Content starts
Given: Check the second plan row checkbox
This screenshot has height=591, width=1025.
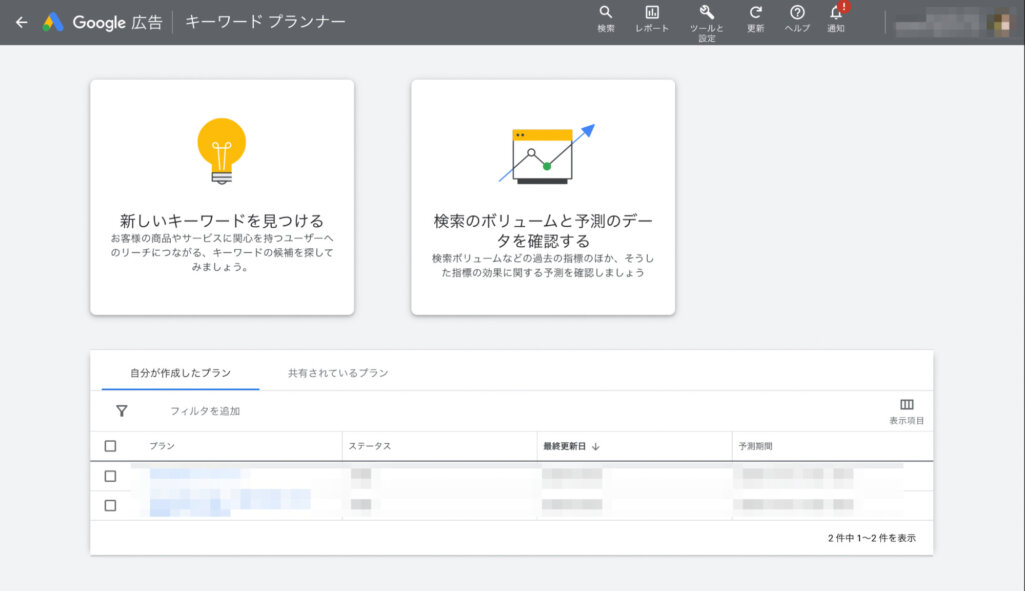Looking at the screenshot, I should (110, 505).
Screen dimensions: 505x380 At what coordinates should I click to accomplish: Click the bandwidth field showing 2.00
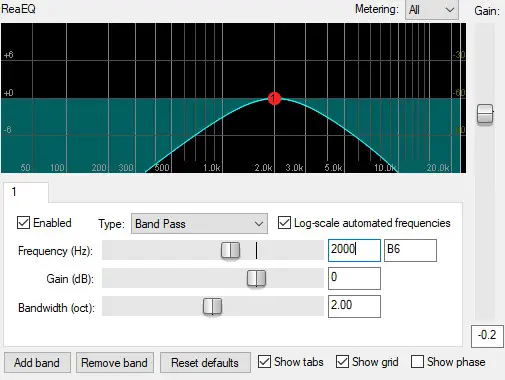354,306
Content ends
Task description
The entries are to be restated word for word, and no picture should appear in the copy.

Answer to the problem
Given: Check the second plan row checkbox
This screenshot has height=591, width=1025.
Looking at the screenshot, I should (110, 505).
Screen dimensions: 505x380 At what coordinates should I click to accomplish: Click the bandwidth field showing 2.00
354,306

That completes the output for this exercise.